Your task —
Each record below is to be retyped exactly, with its pictures omitted.

□ □ □ □

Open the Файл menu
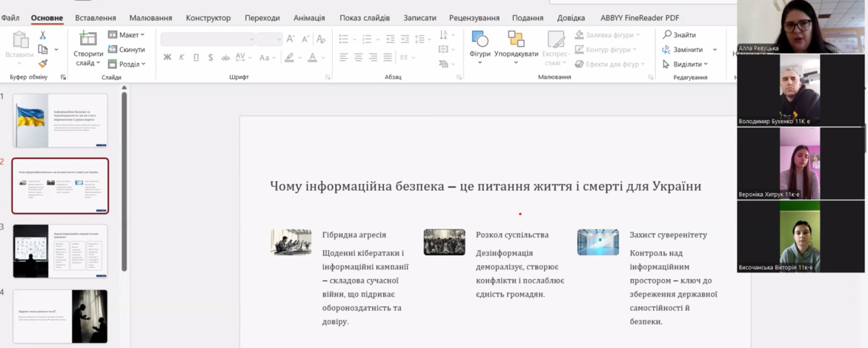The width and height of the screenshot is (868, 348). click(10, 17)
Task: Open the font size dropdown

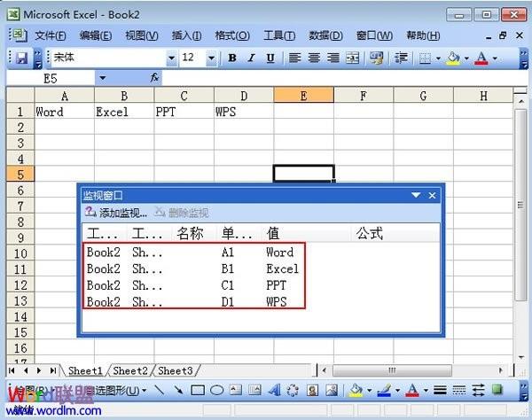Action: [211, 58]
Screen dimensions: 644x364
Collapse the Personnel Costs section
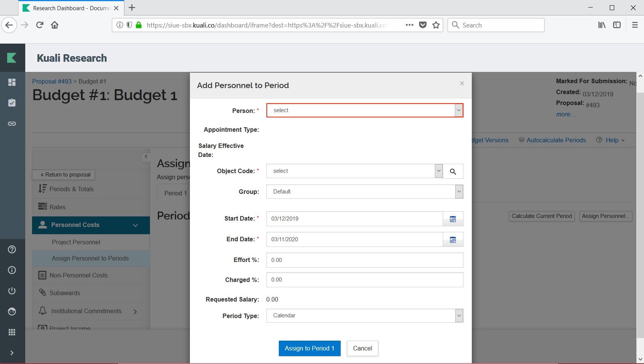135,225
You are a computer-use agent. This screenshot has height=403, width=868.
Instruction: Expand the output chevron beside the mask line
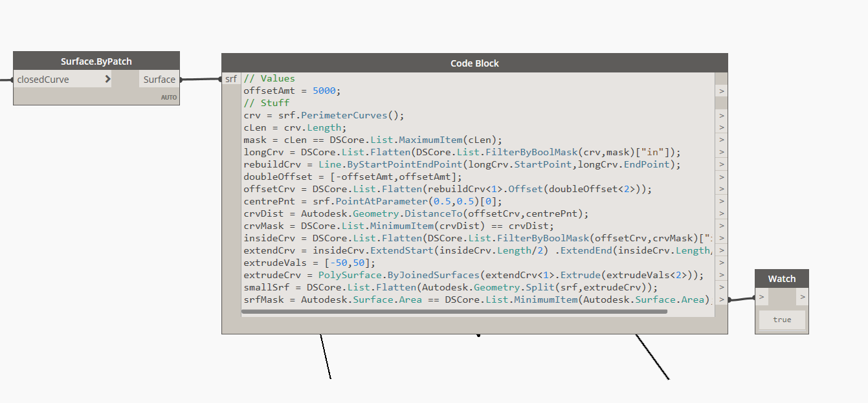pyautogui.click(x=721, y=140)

□ □ □ □

Solved exercise —
Open the Файл menu
The width and height of the screenshot is (868, 348). click(10, 17)
Task: Open the font size dropdown

Action: [211, 58]
Screen dimensions: 644x364
Collapse the Personnel Costs section
135,225
You are a computer-use agent. This screenshot has height=403, width=868.
Instruction: Expand the output chevron beside the mask line
pyautogui.click(x=721, y=140)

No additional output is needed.